ASSIGNMENT: Exactly as they stand, repeat the lines from the one containing "This screenshot has width=800, height=800." through the final line of the listing, both ends included, and nothing else; skip the pictures.

RECORDS SHOWN:
== Segment start ==

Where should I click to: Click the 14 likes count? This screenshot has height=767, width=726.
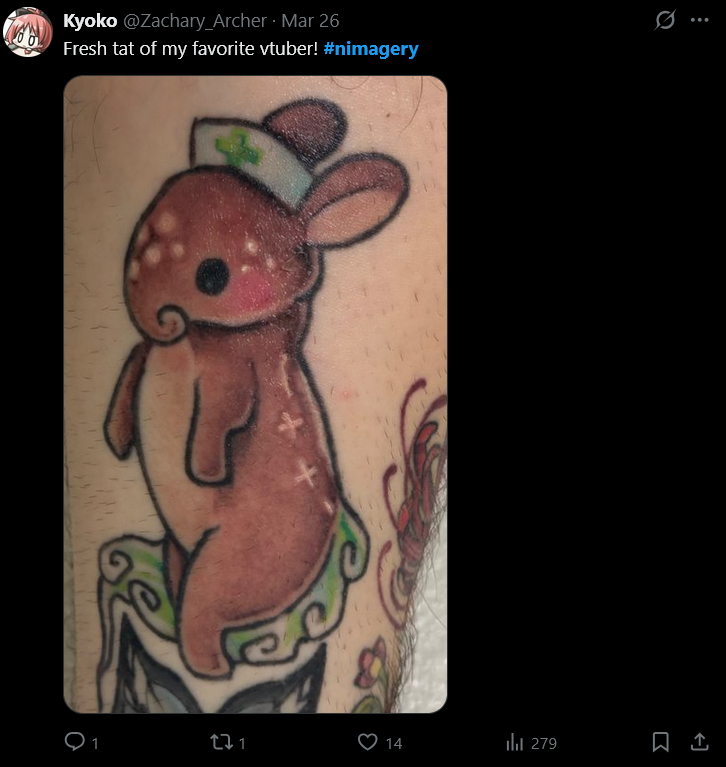tap(394, 744)
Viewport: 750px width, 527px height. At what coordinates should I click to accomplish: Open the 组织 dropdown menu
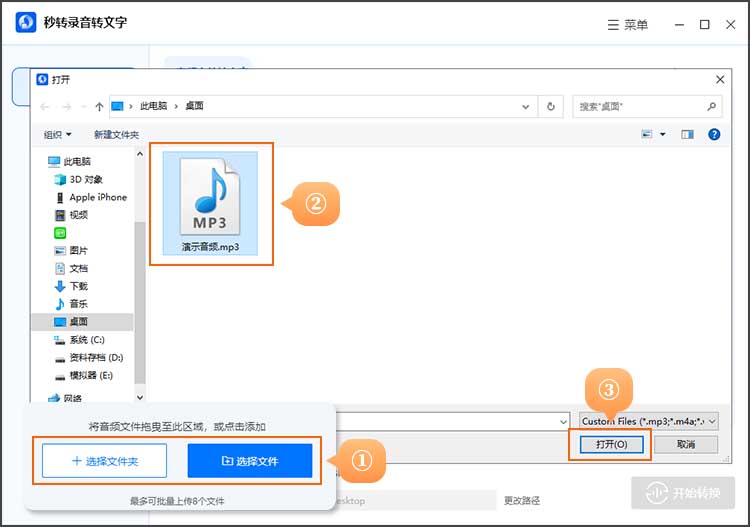(x=58, y=134)
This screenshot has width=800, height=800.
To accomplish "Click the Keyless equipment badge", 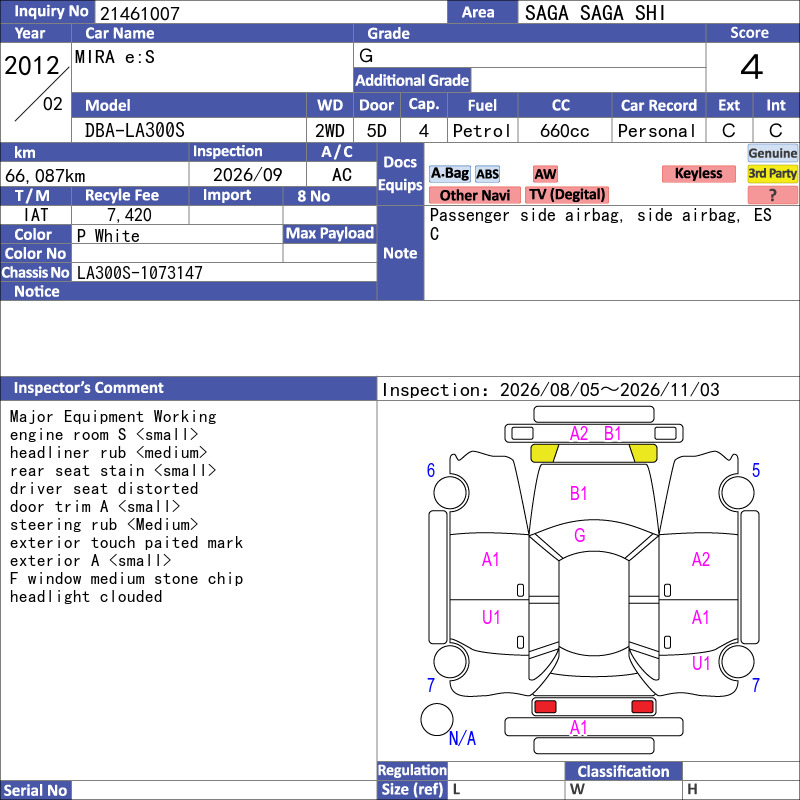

== Segment end ==

REPLY TO THE EXERCISE:
This screenshot has width=800, height=800.
To accomplish "Click the Keyless equipment badge", 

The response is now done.